Records shown START
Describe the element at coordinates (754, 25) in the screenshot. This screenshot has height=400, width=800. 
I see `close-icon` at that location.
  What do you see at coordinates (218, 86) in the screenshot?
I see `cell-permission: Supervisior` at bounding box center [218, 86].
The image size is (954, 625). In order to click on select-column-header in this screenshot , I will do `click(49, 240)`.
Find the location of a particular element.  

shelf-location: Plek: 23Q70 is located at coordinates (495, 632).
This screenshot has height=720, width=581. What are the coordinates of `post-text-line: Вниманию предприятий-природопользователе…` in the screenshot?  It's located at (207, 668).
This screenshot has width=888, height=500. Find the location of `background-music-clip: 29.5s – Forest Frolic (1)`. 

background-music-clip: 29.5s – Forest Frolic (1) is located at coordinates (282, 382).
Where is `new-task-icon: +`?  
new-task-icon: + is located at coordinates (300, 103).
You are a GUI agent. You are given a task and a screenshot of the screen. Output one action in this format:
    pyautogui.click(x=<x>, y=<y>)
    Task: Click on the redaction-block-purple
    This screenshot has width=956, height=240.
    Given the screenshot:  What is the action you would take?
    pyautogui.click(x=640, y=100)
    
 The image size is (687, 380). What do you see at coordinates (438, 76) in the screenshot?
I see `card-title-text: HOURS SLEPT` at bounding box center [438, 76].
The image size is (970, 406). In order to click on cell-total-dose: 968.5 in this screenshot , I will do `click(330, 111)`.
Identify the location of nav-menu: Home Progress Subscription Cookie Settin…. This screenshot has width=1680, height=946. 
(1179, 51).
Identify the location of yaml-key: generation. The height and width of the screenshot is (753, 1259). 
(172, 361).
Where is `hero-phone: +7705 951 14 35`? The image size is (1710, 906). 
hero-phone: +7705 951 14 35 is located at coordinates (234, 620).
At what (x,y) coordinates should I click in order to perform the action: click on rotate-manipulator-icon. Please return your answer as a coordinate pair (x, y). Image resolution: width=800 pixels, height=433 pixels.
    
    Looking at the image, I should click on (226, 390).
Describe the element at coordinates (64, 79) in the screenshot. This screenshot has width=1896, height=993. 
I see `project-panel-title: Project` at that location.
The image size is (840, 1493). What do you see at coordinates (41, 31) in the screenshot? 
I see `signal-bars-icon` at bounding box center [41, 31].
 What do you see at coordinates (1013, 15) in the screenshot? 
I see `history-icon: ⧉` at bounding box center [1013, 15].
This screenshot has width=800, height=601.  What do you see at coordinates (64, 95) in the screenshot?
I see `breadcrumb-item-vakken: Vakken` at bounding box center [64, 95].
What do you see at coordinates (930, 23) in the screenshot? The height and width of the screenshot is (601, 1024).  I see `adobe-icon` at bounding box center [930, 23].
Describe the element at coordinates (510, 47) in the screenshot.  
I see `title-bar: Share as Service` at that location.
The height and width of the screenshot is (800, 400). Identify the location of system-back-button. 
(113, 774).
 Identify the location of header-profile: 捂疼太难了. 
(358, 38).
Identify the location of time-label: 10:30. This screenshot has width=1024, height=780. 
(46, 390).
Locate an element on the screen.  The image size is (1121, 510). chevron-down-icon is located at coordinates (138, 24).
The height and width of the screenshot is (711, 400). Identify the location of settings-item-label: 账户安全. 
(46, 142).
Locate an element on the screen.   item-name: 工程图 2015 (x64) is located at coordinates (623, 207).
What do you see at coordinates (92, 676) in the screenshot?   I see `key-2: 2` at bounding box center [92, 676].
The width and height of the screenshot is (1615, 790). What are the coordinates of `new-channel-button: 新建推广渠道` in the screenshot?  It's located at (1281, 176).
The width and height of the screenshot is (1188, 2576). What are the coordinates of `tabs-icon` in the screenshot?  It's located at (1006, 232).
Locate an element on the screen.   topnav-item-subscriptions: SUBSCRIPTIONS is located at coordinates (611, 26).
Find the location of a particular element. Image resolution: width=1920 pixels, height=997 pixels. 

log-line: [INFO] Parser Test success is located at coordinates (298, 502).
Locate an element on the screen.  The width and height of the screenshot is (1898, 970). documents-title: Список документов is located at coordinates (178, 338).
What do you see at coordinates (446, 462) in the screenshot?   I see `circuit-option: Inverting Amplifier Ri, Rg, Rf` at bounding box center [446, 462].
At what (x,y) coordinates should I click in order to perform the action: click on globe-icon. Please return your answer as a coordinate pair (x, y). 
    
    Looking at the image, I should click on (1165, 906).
Records shown END
* **Task instructions**
Please put every line of the entries above into a Markdown table with two columns, Row and Line, numbering the rows in order and leaving out blank lines.

* **Response to this task**
| Row | Line |
|---|---|
| 1 | Describe the element at coordinates (754, 25) in the screenshot. This screenshot has height=400, width=800.  |
| 2 | I see `close-icon` at that location. |
| 3 |   What do you see at coordinates (218, 86) in the screenshot? |
| 4 | I see `cell-permission: Supervisior` at bounding box center [218, 86]. |
| 5 | The image size is (954, 625). In order to click on select-column-header in this screenshot , I will do `click(49, 240)`. |
| 6 | Find the location of a particular element.   |
| 7 | shelf-location: Plek: 23Q70 is located at coordinates (495, 632). |
| 8 | This screenshot has height=720, width=581. What are the coordinates of `post-text-line: Вниманию предприятий-природопользователе…` in the screenshot?  It's located at (207, 668). |
| 9 | This screenshot has width=888, height=500. Find the location of `background-music-clip: 29.5s – Forest Frolic (1)`.  |
| 10 | background-music-clip: 29.5s – Forest Frolic (1) is located at coordinates (282, 382). |
| 11 | Where is `new-task-icon: +`?   |
| 12 | new-task-icon: + is located at coordinates (300, 103). |
| 13 | You are a GUI agent. You are given a task and a screenshot of the screen. Output one action in this format: |
| 14 |     pyautogui.click(x=<x>, y=<y>) |
| 15 |     Task: Click on the redaction-block-purple |
| 16 |     This screenshot has width=956, height=240. |
| 17 |     Given the screenshot:  What is the action you would take? |
| 18 |     pyautogui.click(x=640, y=100) |
| 19 |  The image size is (687, 380). What do you see at coordinates (438, 76) in the screenshot? |
| 20 | I see `card-title-text: HOURS SLEPT` at bounding box center [438, 76]. |
| 21 | The image size is (970, 406). In order to click on cell-total-dose: 968.5 in this screenshot , I will do `click(330, 111)`. |
| 22 | Identify the location of nav-menu: Home Progress Subscription Cookie Settin…. This screenshot has width=1680, height=946.  |
| 23 | (1179, 51). |
| 24 | Identify the location of yaml-key: generation. The height and width of the screenshot is (753, 1259).  |
| 25 | (172, 361). |
| 26 | Where is `hero-phone: +7705 951 14 35`? The image size is (1710, 906).  |
| 27 | hero-phone: +7705 951 14 35 is located at coordinates (234, 620). |
| 28 | At what (x,y) coordinates should I click in order to perform the action: click on rotate-manipulator-icon. Please return your answer as a coordinate pair (x, y). Image resolution: width=800 pixels, height=433 pixels. |
| 29 |     Looking at the image, I should click on (226, 390). |
| 30 | Describe the element at coordinates (64, 79) in the screenshot. This screenshot has width=1896, height=993.  |
| 31 | I see `project-panel-title: Project` at that location. |
| 32 | The image size is (840, 1493). What do you see at coordinates (41, 31) in the screenshot?  |
| 33 | I see `signal-bars-icon` at bounding box center [41, 31]. |
| 34 |  What do you see at coordinates (1013, 15) in the screenshot?  |
| 35 | I see `history-icon: ⧉` at bounding box center [1013, 15]. |
| 36 | This screenshot has width=800, height=601.  What do you see at coordinates (64, 95) in the screenshot? |
| 37 | I see `breadcrumb-item-vakken: Vakken` at bounding box center [64, 95]. |
| 38 | What do you see at coordinates (930, 23) in the screenshot? The height and width of the screenshot is (601, 1024).  I see `adobe-icon` at bounding box center [930, 23]. |
| 39 | Describe the element at coordinates (510, 47) in the screenshot.   |
| 40 | I see `title-bar: Share as Service` at that location. |
| 41 | The height and width of the screenshot is (800, 400). Identify the location of system-back-button.  |
| 42 | (113, 774). |
| 43 |  Identify the location of header-profile: 捂疼太难了.  |
| 44 | (358, 38). |
| 45 | Identify the location of time-label: 10:30. This screenshot has width=1024, height=780.  |
| 46 | (46, 390). |
| 47 | Locate an element on the screen.  The image size is (1121, 510). chevron-down-icon is located at coordinates (138, 24). |
| 48 | The height and width of the screenshot is (711, 400). Identify the location of settings-item-label: 账户安全.  |
| 49 | (46, 142). |
| 50 | Locate an element on the screen.   item-name: 工程图 2015 (x64) is located at coordinates (623, 207). |
| 51 | What do you see at coordinates (92, 676) in the screenshot?   I see `key-2: 2` at bounding box center [92, 676]. |
| 52 | The width and height of the screenshot is (1615, 790). What are the coordinates of `new-channel-button: 新建推广渠道` in the screenshot?  It's located at (1281, 176). |
| 53 | The width and height of the screenshot is (1188, 2576). What are the coordinates of `tabs-icon` in the screenshot?  It's located at (1006, 232). |
| 54 | Locate an element on the screen.   topnav-item-subscriptions: SUBSCRIPTIONS is located at coordinates (611, 26). |
| 55 | Find the location of a particular element. Image resolution: width=1920 pixels, height=997 pixels.  |
| 56 | log-line: [INFO] Parser Test success is located at coordinates (298, 502). |
| 57 | Locate an element on the screen.  The width and height of the screenshot is (1898, 970). documents-title: Список документов is located at coordinates (178, 338). |
| 58 | What do you see at coordinates (446, 462) in the screenshot?   I see `circuit-option: Inverting Amplifier Ri, Rg, Rf` at bounding box center [446, 462]. |
| 59 | At what (x,y) coordinates should I click in order to perform the action: click on globe-icon. Please return your answer as a coordinate pair (x, y).  |
| 60 |     Looking at the image, I should click on (1165, 906). |